1. The responder publishes its public key: GET /api/keyex/:slug/pubkey → { public_key, fingerprint, alg: "ML-KEM-768" }. (Lazily generated; the secret key is sealed at rest under the deployment's ZEQ_FIELD_KEY.)
2. The initiator encapsulates to that public key → a ciphertext + a shared secret, and HKDF-derives the AES-256 record key.
3. POST /api/keyex/:slug/handshake { cipher_text } → the responder decapsulates, derives the same record key, stores the session, and returns a confirmation sealed under that key. The initiator opens it with its own key — if it decrypts, both sides hold the identical key.

The record layer is unchanged (AES-256-GCM); ZeqKeyEx only supplies the key — symmetric/hash only, consistent with the post-quantum posture.

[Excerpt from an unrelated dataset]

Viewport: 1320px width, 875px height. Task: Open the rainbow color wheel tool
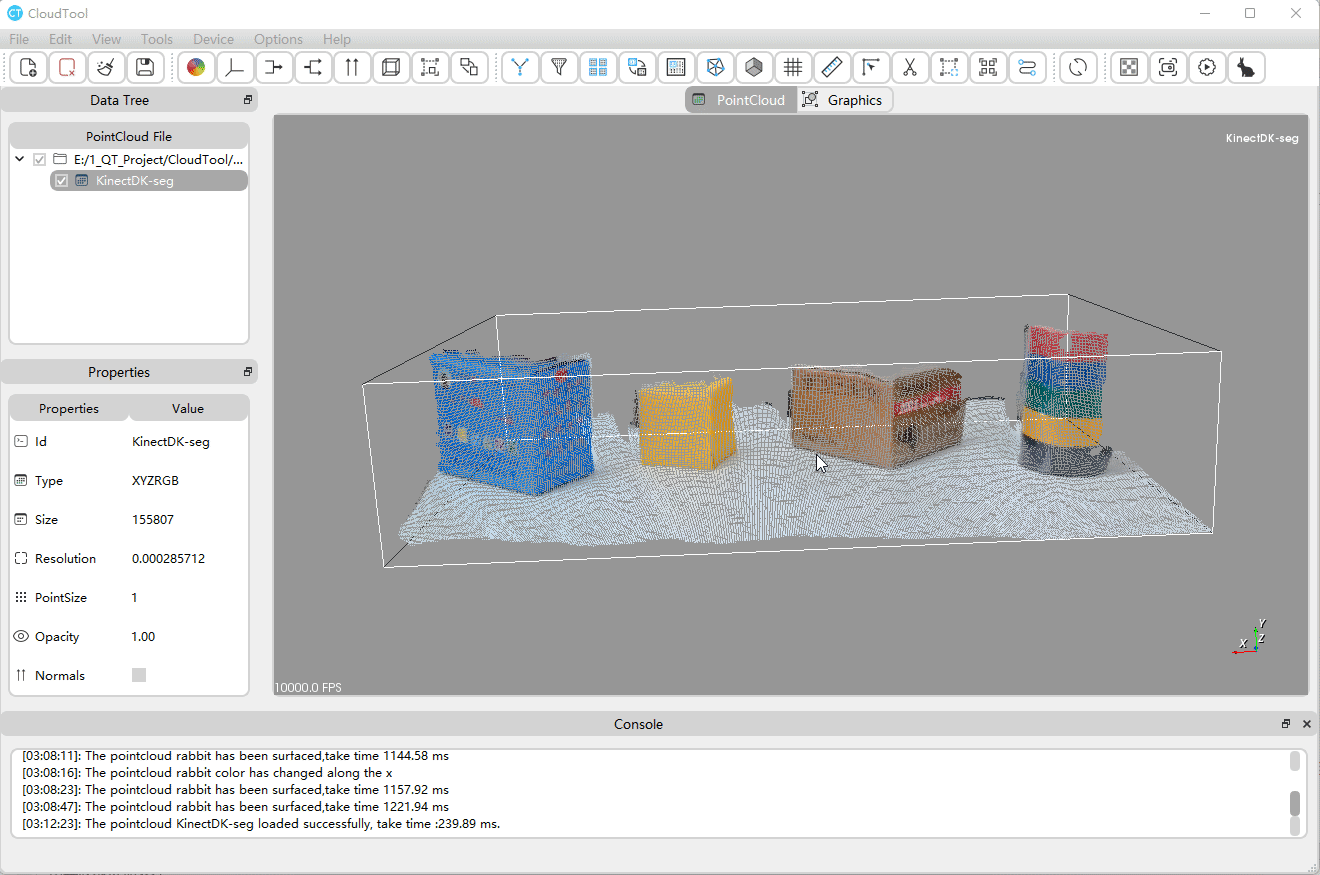click(x=196, y=67)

Honest boundary: a bare KEM is unauthenticated. This closes harvest-now-decrypt-later (a passive attacker can't recover the secret), but first-contact MITM needs a trust anchor for the responder's public key — pin the published fingerprint against the machine's observer (and, ahead, the global identity layer). We do not claim authenticated first contact from the KEM alone. Verified live: a two-party handshake on zeqstate + zeqond derives an identical key with no prior secret.

Verify it yourself

Action	Endpoint
Coin's home + spend height	GET /api/tally/envelopes/:tokenId/authority
Verify a receipt (against the home)	POST /api/tally/receipt/verify
List your cross-domain claims	GET /api/tally/claims/:zid
Onward-transfer a claim (proxy)	POST /api/tally/claims/transfer
Publish a claim to your observer	POST /api/tally/claims/publish

From the CLI: send claims, send claim <token> <ZID> [to_origin], send claim publish <token>.

What this is not

• No consensus, no mempool, no global ledger, no validators. One home per coin.
• No claim that math prevents double-spend. Math secures validity, ordering-auditability, and tamper-evidence around a single-writer serializer.
• Same ZID across domains = same identity, not merged balances. Each domain keeps its own sovereign state; the identity layer is global, the data plane is federated.

See it live

• Observer (/state/) — a published cross-domain receipt appears here, anchored to its home chain.
• Source — shared/api-core/src/routes/tallyProtocol.ts, app/lib/db/src/schema/{tally,remote-claims}.ts. Full plan: DOUBLE-SPEND-ROADMAP.md.